2. Behavioral Theories (Late 1940s to 1960s)

Theories proposing that specific behaviors differentiate leaders from non-leaders. Important theories included in this category are:

  1. The Ohio State Studies and
  2. The Leadership Grid (Managerial Grid)            
    1. Trait theory:
      Leaders are born, not made.
    2. Behavioral theory:
      Leadership traits can be taught.

i. The Ohio State Studies

During the 1940 and 50’s, a team of behavioral scientists at Ohio state university launched a project to study the leadership behavior. From their study two dimension of leadership behavior were identified: Initiating structure and consideration.

Initiating Structure (IS): The extent to which a leader is likely to define and structure his or her role and those of sub-ordinates in the search for goal attainment.

Consideration (C): The extent to which a leader is likely to have job relationships characterized by mutual trust, respect for subordinate’s ideas, and regard for their feelings.

IS and C in different combination

Findings of Ohio State Studies

  • Higher structure behavior resulted in higher performance of employees, but lower level of their satisfaction.
  • Higher consideration behavior resulted in lower performance of employees, but had fewer absences from work.
  • Thus, high structure and high consideration style was the best all round style. This high style embraces the best of both the categories.

Managerial Grid

Managerial/Leadership Grid developed by Blake & Mouton. There are 81 (9×9) different styles on grid. 9.9 is the ideal team approach on grid-balance of task and relationship. Its finding indicates that 9, 9tends to be the best in terms of leader performance.

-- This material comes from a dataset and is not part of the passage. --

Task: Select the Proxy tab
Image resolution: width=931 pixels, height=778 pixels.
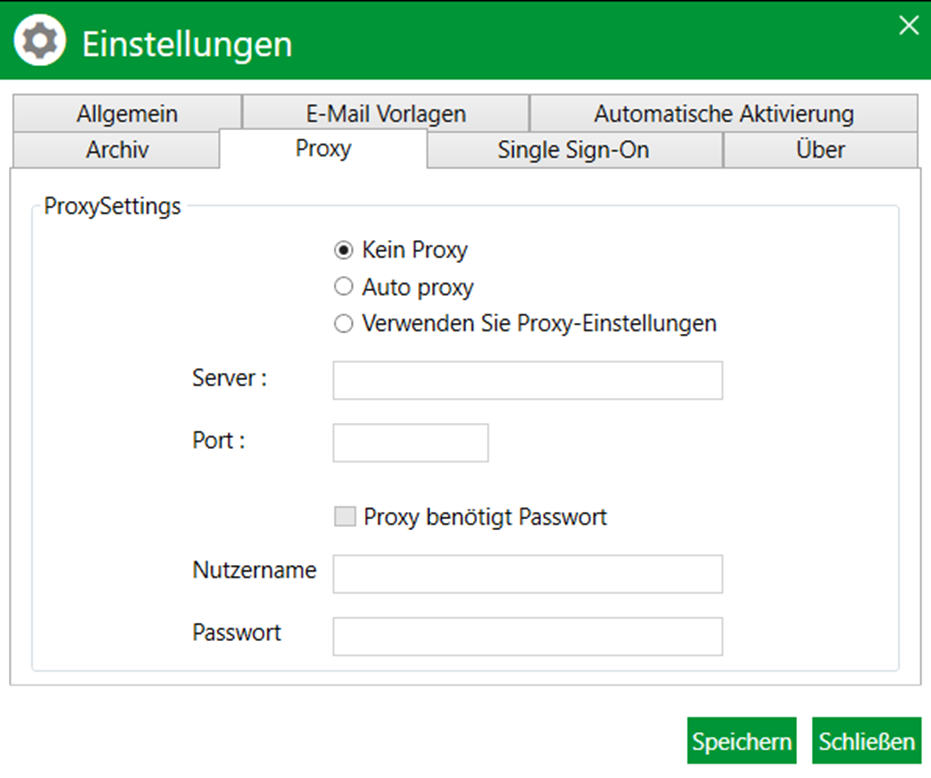Action: 324,148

The grid has two behavioral dimensions:

  1. Concern for people
  2. Concern for production

The importance styles are:

  1. 1.1 Management (Impoverished Style): Very little concern for people or production.
  2. 9.9 Management (Team Builder Style): High concern for both people and production. This is the best style.
  3. 5.5 Management (Middle of the Roader style): Balanced concern for people and production.
  4. 1.9 Management (Country Club Style): Very high concern for people, and low concern for production.
  5. 9.1 Management (Task manager): Very high concern for production and low concern for people.
  • Contribution of the Managerial Grid Theory: The theory can be applied in day-to-day situations. It helps to improve people’s attitudes. The grid helps mangers to identify their own style and can improve them. Many organizations have adopted training programs to develop 9, 9 managers which proved successful.

3. Contingency Theory of Leadership

Contingency theories advocate that situation affects leadership. Leadership effectiveness requires a fit between the style of leader and the demands of the situation. The interaction between leaders, the followers and the situation are important for leadership.

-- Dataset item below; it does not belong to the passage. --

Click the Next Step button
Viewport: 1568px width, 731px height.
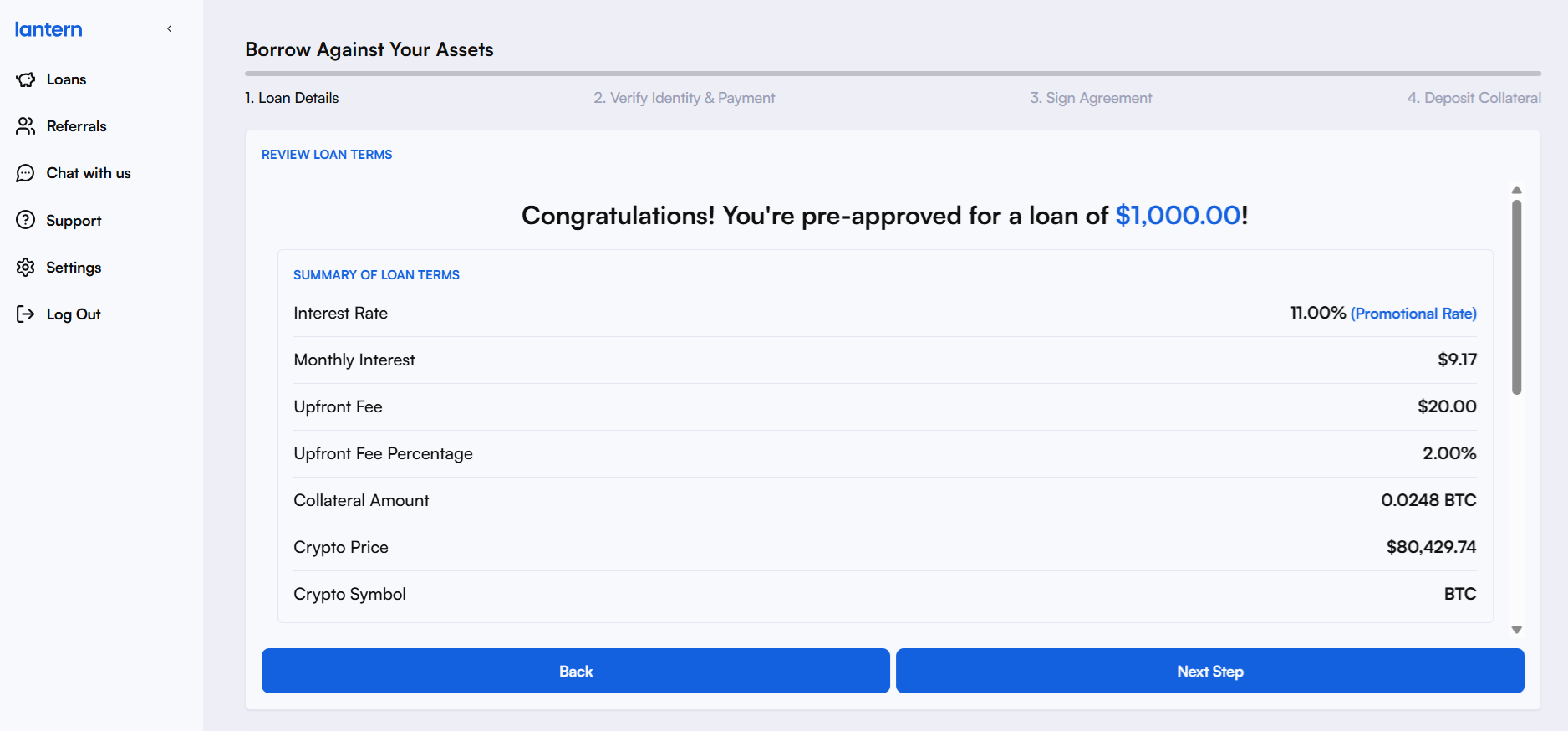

The important contingency theories are:

  1. Fiedler’s contingency theory
  2. Path-Goal theory

i. Fiedler’s Contingency Theory of Leadership

Fiedler offered the first comprehensive model for leadership also known as ‘contingency’ model because the leader’s effectiveness is partially contingent upon three major situational variables:

  • leader member relation
  • the task structure, and
  • the leader’s position power

To identify the leadership style Fiedler developed a scale called LPC (esteem for least preferred co-worker). LPC is a set of 16 adjectives pairs (16 items in the scale 1 to 8) and is quite often referred to as the ‘heart’ of the research program. Leaders are asked to think of a person with whom the leader has worked least well.

Then asked to describe on scale:

  • Friendly 8 7 6 5 4 3 2 1 unfriendly
  • Enthusiastic 8 7 6 5 4 3 2 1 unenthusiastic
  • Cooperative 8 7 6 5 4 3 2 1 uncooperative

A high LPC score represents that the leader has human-relations orientation.

A low LPC score represents the task directed style.

                Figure: Fiedler’s contingency model of leadership

Situational variables

a) Leader-member relations (group atmosphere and degree of confidence, loyalty and attraction for the leader): good or poor.

b) Task structure (degree of task requirements clearly spelled out): structured or unstructured.

c) Position power (amount of authority to reward or punish): strong or weak.

Situational favorableness: Good relations, highly structured tasks, and strong position power.

Situational unfavorableness: Poor relations, unstructured tasks, and weak position power.

Assessment of Fiedler’s Model

  • Positives:
    • Considerable evidence supports the model, especially if the original eight situations are grouped into three
  • Problems:
    • The logic behind the LPC scale is not well understood
    • LPC scores are not stable
    • Contingency variables are complex and hard to determine

ii. Path Goal Theory

Popular contingency theory that tries to explain leadership effectiveness as a function of the situation. Developed by Robert J. House which takes key elements from Ohio state leadership research on initiating structure and consideration and the expectancy theory of motivation developed by Victor H. Vroom. According to this theory, subordinates are motivated by their leaders to the extent that the behaviors of the leader influence their expectancies.

Leader’s Behavior/Style:

According to House, leaders can perform four strategic functions by adopting the following four different style of behavior

  • Directive style: Leader informs subordinates what is expected of them, schedules work to be done, and gives specific guidance as to how to accomplish tasks- similar to initiating structure from the Ohio state studies
  • Supportive style: The leader is friendly and shows concern for the needs of subordinates-like consideration from the Ohio state studies
  • Participative style: The leader consults with subordinates and uses their suggestions before making a decision
  • Achievement oriented style: The leader sets challenging goals and expects subordinates to perform at their highest level

The Situational Factors: 

About four different styles are not independent, rather they are contingent upon two basic types of situational factors:

  • Environmental contingency factors: The choice of leadership style is contingent upon task structure, the composition of work group and formal authority system
  • Subordinates contingency factors: The choice of leadership style is also contingent upon: locus of control, experience, and perceived ability

The theory suggests that these various styles can be and actually are used by the same leader in different situations. Complicated and other contingency variables are not considered.